- Combining the power of EHR data with machine learning may be the key to more accurately predicting mortality among cancer patients undergoing chemotherapy.
This finding comes from a recent JAMA study by Elfiky et al. that explored the effectiveness of applying machine learning to EHR data to predict patient’s short term risk of death when they start chemotherapy.
While chemotherapy significantly lowers the risk of recurrence in early-stage cancers and can improve survival rates and symptoms in later-stage disease, the treatment is challenging and costly for patients.
“These patients experience burdensome symptoms without many of the potential benefits of chemotherapy,” wrote researchers in the report.
Researchers set out to find a way to more accurately predict mortality risk before administering chemotherapy treatment to ensure patients that undergo the stress and burden of treatment will also reap its benefits.
In the cohort study, researchers analyzed the EHR data of 26,946 patients starting 51,774 chemotherapy regimens at Dana Farber/Brigham and Women’s Cancer Center from January 1, 2004 to December 31, 2014. Researchers identified the date of death for patients by linking their health records to their Social Security data.
The team classified patients by primary cancer and presence of distant-stage disease using registry data codes for metastases. With this information, researchers attempted to accurately predict death within 30 days of starting chemotherapy with a machine learning model based on single-center EHR data.
Ultimately, the machine learning model was able to accurately predict mortality rates despite lacking genetic sequencing data, cancer-specific biomarkers, or any detailed information beyond EHR data. Specifically, patient EHR data used in the machine learning model including symptoms, comorbidities, prescribed medications, and diagnostic tests.
“Mortality estimates were accurate for chemotherapy regimens with palliative and curative intent, for patients with early- and distant-stage cancer, and for patients treated with clinical trial regimens introduced in years after the model was trained,” stated researchers.
Researchers emphasized that EHR data contains “surprising amounts of signal for predicting key outcomes in patients with cancer.”
In addition to proving accurate, the machine learning model developed by researchers would also only minimally increase administrative burden on clinicians.
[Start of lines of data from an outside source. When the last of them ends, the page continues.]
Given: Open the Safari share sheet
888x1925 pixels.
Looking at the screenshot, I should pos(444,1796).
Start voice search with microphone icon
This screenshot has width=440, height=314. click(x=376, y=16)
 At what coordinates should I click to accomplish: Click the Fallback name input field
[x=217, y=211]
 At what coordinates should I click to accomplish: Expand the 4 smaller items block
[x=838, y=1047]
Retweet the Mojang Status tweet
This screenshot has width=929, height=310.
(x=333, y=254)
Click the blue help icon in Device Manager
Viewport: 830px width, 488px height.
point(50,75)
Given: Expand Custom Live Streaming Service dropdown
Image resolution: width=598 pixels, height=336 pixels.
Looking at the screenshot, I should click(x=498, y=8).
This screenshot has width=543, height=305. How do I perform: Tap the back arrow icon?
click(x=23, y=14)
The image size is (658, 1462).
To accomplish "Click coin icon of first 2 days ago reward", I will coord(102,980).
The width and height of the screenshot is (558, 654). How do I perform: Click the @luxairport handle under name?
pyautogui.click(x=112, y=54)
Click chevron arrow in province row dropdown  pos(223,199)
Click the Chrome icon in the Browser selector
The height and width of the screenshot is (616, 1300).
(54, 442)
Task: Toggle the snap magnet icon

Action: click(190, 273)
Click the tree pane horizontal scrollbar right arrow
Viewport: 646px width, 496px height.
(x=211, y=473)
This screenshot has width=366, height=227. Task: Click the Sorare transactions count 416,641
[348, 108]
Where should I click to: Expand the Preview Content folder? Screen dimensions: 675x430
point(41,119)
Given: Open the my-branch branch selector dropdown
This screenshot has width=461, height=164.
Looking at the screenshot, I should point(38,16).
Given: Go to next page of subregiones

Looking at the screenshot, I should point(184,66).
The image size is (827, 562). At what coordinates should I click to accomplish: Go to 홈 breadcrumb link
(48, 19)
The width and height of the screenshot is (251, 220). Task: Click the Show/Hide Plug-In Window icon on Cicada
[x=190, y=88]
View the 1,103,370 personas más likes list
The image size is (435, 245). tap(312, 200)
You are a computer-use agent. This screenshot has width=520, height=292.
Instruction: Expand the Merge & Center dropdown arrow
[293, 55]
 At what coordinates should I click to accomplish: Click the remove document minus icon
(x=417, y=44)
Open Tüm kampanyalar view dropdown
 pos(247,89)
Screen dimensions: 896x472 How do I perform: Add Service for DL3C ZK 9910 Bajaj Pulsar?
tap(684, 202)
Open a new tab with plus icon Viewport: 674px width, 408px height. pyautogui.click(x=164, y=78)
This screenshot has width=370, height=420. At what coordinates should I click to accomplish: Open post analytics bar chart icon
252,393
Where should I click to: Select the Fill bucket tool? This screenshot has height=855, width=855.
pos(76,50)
The machine learning algorithm would not require manual data input from clinicians.
Instead, the algorithm could pull directly from existing patient EHRs.
“Although our algorithm was developed using a single institution’s data, its inputs are available nearly everywhere with an EHR,” wrote researchers.
“In addition, no special infrastructure is required to pull these data from an institution’s data warehouse; in the same way that today’s EHR systems pull a rich set of data from a database to present it to clinicians, an algorithm could pull and process the same data in real time using the processing power on a desktop computer,” the team continued.
The team also suggested the machine learning algorithm could potentially be designed to support EHR integration. Healthcare organizations could integrate the algorithm directly into existing health IT systems.
“Algorithmic predictions such as ours could be useful at several points along the care continuum,” wrote researchers. “They could provide accurate predictions of mortality risk to a clinician or foster shared decision making between the patient and clinician.”
By predicting short-term mortality for cancer patients, clinicians can identify patients who are unlikely to benefit from chemotherapy and instead may be better suited for early palliative care referral and advance care planning.
“For patients receiving systemic chemotherapy, an estimate of 30-day mortality risk may be a useful quality indicator of avoidable treatment-associated harm,” researchers concluded.
Leveraging EHR data to predict patient health outcomes may help providers to avoid clinical decisions that add unnecessary strain on patients for minimal benefit.